Worcester's Net Zero fixture against Saracens is just the latest eco-friendly initiative from the Premiership club. RW meets the woman driving the agenda at Sixways

Worcester leading the fight for climate action

Is there more to a rugby club than rugby? You better believe it. Worcester might not be winning the Gallagher Premiership any time soon but their moral compass is in overdrive. As the first pro rugby club in Europe to sign up to the United Nations Sports for Climate Action, the Warriors are showing admirable leadership in an area that affects every man jack of us.

That initiative has been emphasised by news that Worcester will break new ground when staging a Net Zero game next month against Saracens, similar to the Game Zero played by Spurs and Chelsea this season. The Premiership match takes place on Saturday 30 April and any emissions from the day will be offset.

“We’re calling it #converttozero and the idea is to educate rugby fans on the role of sport in addressing climate change,” says Gené Willis, Head of Stadium Operations at Worcester.

“Small changes can have a big impact. If every visitor to the #converttozero match takes away at least one small, achievable idea to implement in their own lives then collectively we can make a difference.”

Willis is the driving force at Sixways, and a woman so ardent about climate action that they call her Greta (after Swedish activist Greta Thunberg). When Rugby World contacted her, she was presenting on the club’s sustainability initiative at a business summit in Manchester.

Worcester leading the fight for climate action

Gené Willis, Head of Stadium Operations at Sixways (JMP)

“I’m very passionate about it so I want to move it forward quickly. Our owners are exceptionally up for it, we have buy-in from board level, which is fantastic,” says Willis.

“We’re a very community-based club and we’re trying to do the right thing for our community. We want to make sure that not just as a rugby club but as a venue we can promote sustainability.”

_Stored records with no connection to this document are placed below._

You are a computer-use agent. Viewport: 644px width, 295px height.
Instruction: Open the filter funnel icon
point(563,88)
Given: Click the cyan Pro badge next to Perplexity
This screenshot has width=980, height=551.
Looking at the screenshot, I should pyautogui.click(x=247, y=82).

To that end, Worcester have also signed up to BASIS (British Association for Sustainable Sport) and a local company, Go Green Experts, who are helping them reduce their carbon footprint. “PRL understand that this is something that everybody needs to do, so BASIS will be going to all 13 Premiership clubs,” Willis adds.

So what exactly are Worcester doing to help the environment? Where to start. They have LED floodlights and are moving towards motion-sensor LED throughout the stadium, so lights switch off when no one’s in the room. They’ve partnered with a company providing electric vehicles, with staff able to buy an electric car on salary sacrifice and charge it at work.

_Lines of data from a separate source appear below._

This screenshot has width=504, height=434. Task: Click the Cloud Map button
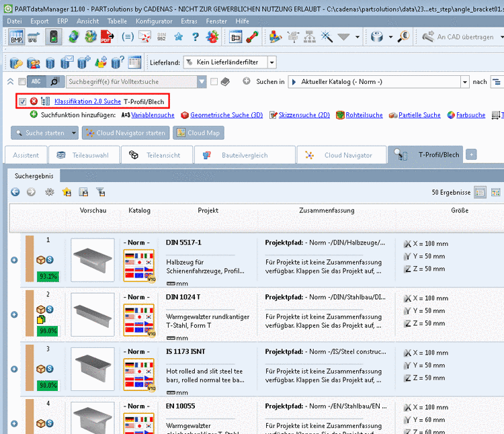(x=198, y=133)
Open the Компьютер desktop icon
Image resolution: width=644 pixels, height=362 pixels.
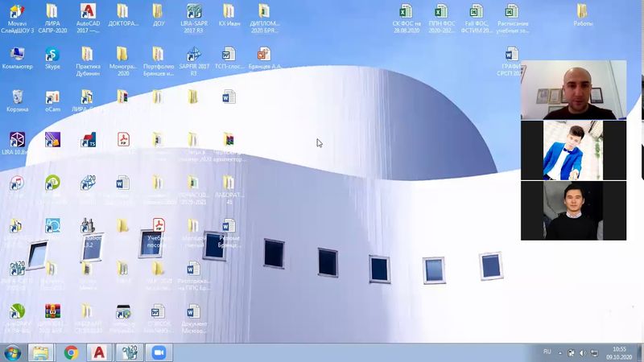coord(16,55)
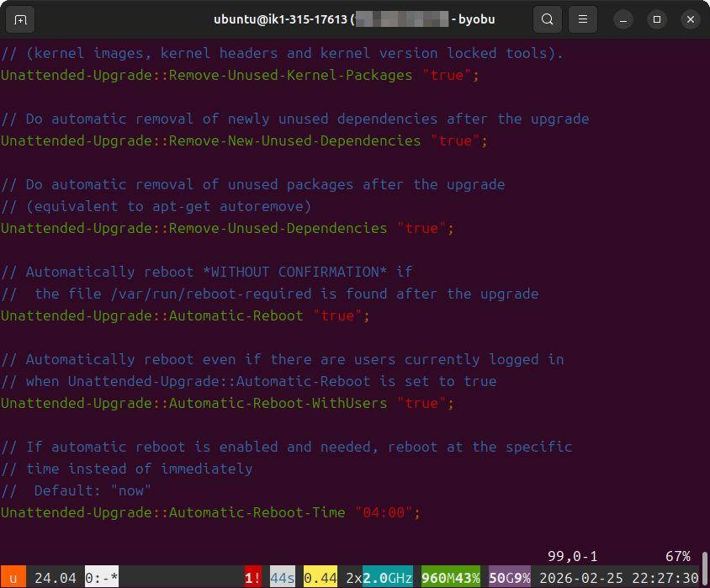Viewport: 710px width, 588px height.
Task: Minimize the terminal window
Action: [622, 19]
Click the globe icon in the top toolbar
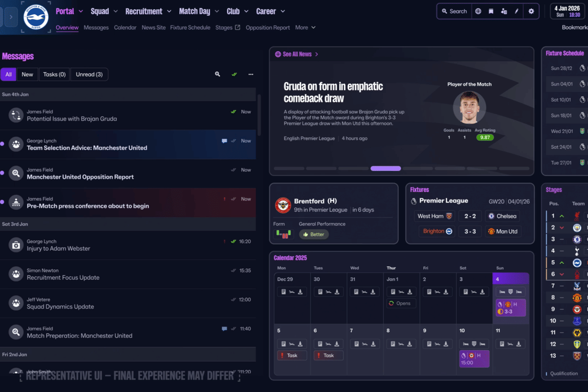Image resolution: width=588 pixels, height=392 pixels. point(478,11)
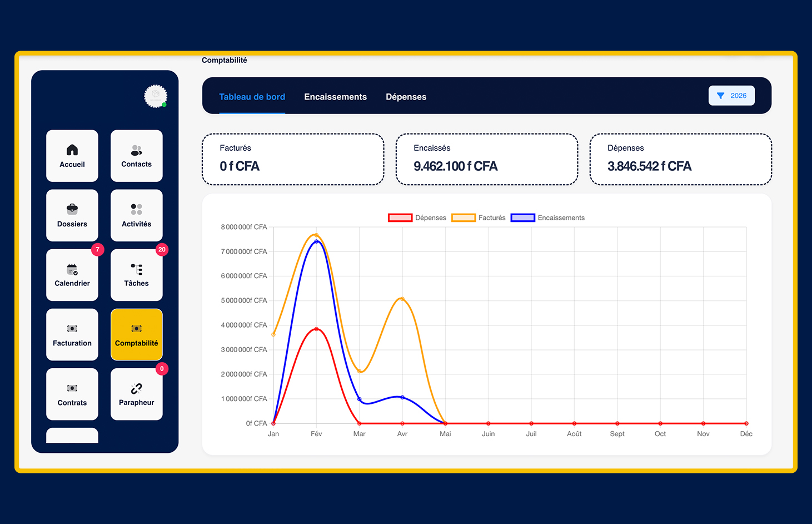This screenshot has height=524, width=812.
Task: Select the highlighted Comptabilité tile
Action: tap(136, 334)
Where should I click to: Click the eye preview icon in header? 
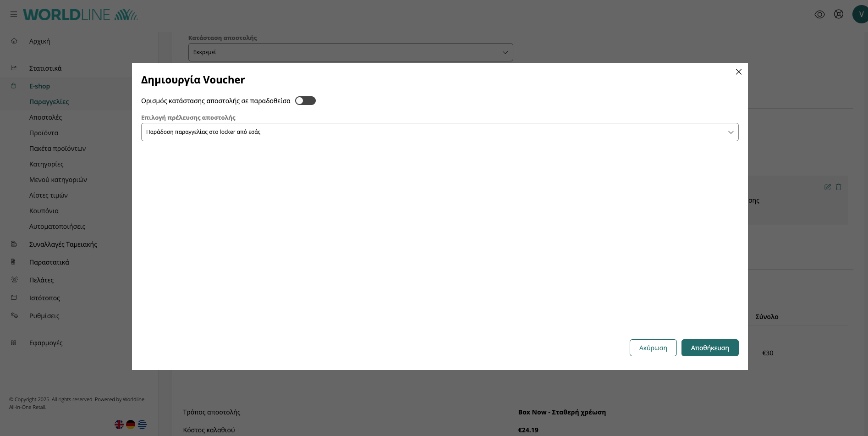[x=819, y=15]
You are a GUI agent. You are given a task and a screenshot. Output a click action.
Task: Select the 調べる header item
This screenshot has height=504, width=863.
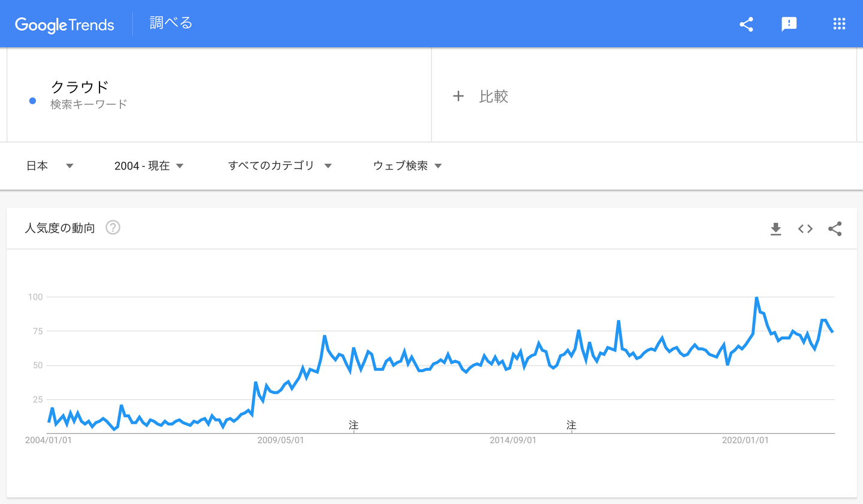click(171, 23)
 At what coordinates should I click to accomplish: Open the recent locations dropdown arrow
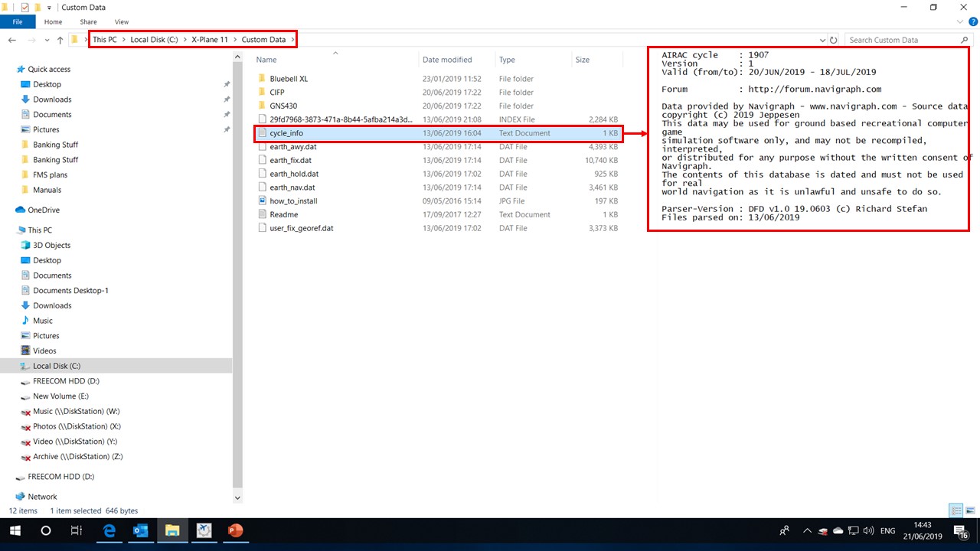click(x=46, y=40)
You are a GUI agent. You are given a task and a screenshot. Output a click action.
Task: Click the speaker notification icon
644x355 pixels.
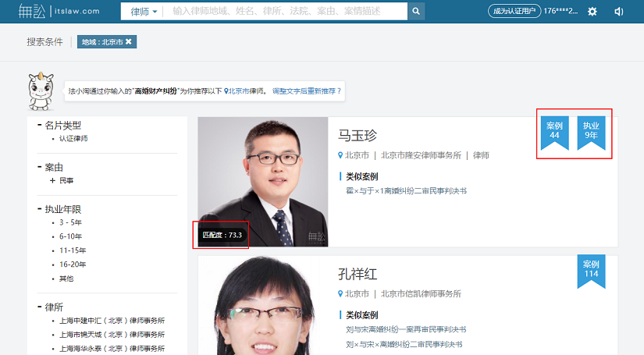(x=619, y=12)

Worcester leading the fight for climate action floodlights

LED floodlights were installed at Sixways three years ago and a motion-sensor programme is next (JMP)

Office printers have swipe-card access to reduce waste paper – the club’s move to an electronic Docusign system saved 239kg of wood before the season even began. All old IT equipment is recycled, non-concussive taps have been installed in the toilets and the club is supporting Rugby Recycled, an initiative run by scrum-half Gareth Simpson to provide used rugby kit and equipment to underprivileged children.

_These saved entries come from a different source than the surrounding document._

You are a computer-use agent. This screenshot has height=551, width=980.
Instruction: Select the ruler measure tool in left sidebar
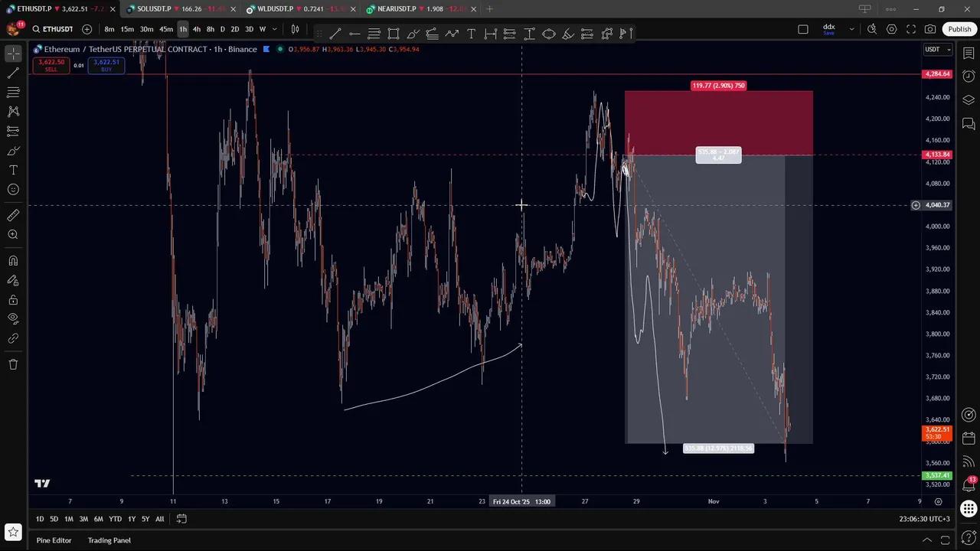[13, 216]
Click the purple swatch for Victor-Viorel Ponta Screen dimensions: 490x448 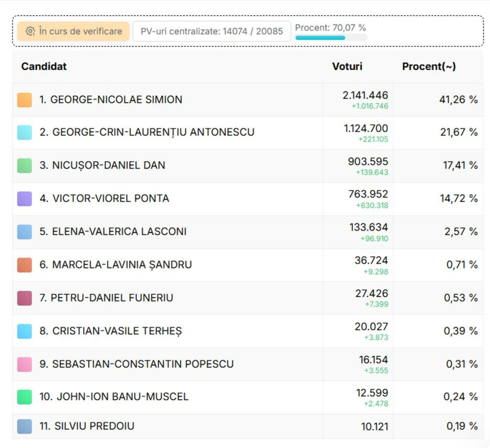[25, 199]
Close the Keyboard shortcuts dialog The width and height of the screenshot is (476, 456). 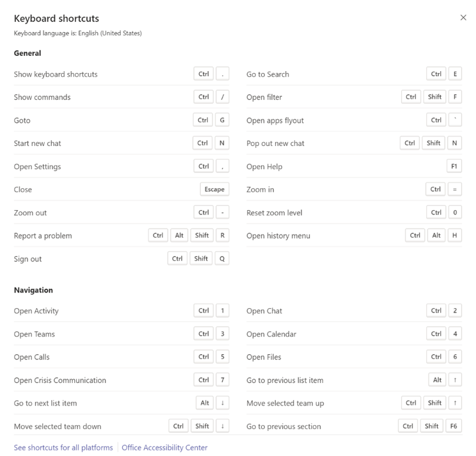463,18
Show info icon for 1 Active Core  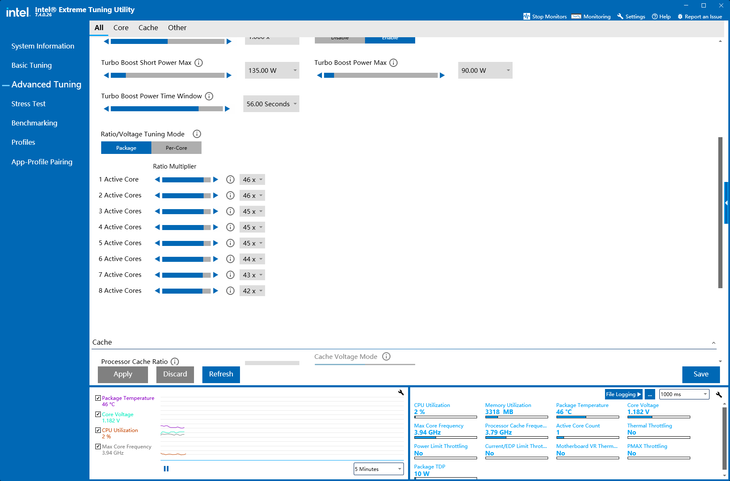230,179

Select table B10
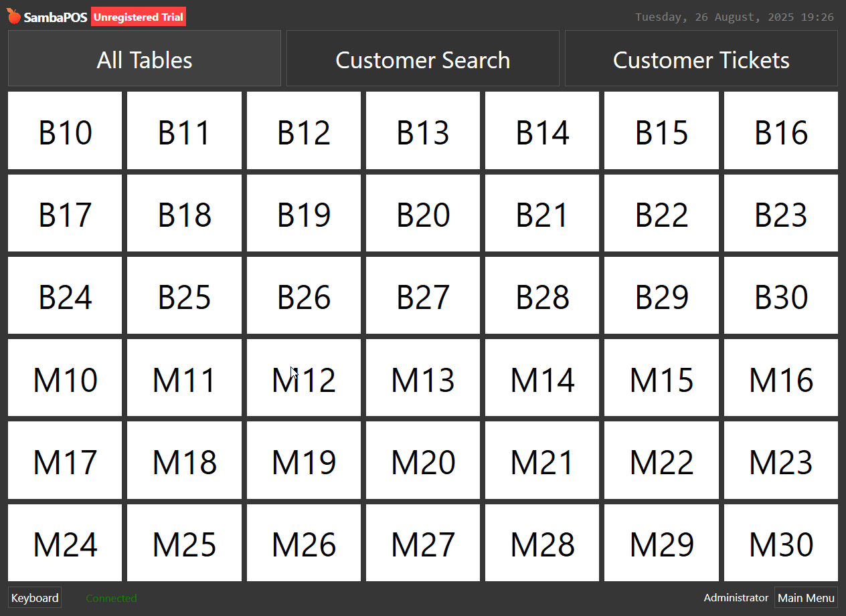[x=65, y=131]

On match days fans use recycled food trays and retail packaging and returnable cups, and can read signage about how Worcester work with energy. Food is one of the club’s ‘six pillars of sustainability’, along with energy, waste, transport, biodiversity and personal responsibility.

“They’re areas we can identify certain things to be part of. When we go out to our fans, we can educate them,” says Willis. “With regards to food, if we have something plant-based, we’ll have something explaining why it’s plant-based. If we have something that’s locally sourced, we’ll explain why it’s locally sourced.”

Worcester fans head to Sixways

Fans arrive at Sixways. “We’re trying to do the right thing for our community,” says Gené Willis (Getty)

All general waste from Sixways is used to generate energy instead of being taken to landfill sites. The club hope to make their new kit out of recycled material and are looking at harvesting rainwater to water the pitch.

Worcester work closely with Forest Green Rovers, described as the world’s greenest football club and handily located less than 50 miles away. Warriors run a six-week education programme in schools promoting sustainability from the perspective of rugby, a project that Rovers might adopt but with a football slant.

“We’re working as closely as we can with them because they’re leading the way as regards to this. Just because it’s a different sport doesn’t mean we can’t do these things together.”

Perhaps most significant of all, Warriors are drawing up plans for a large solar farm on their land, the timing of which could scarcely be better given the crisis facing energy companies.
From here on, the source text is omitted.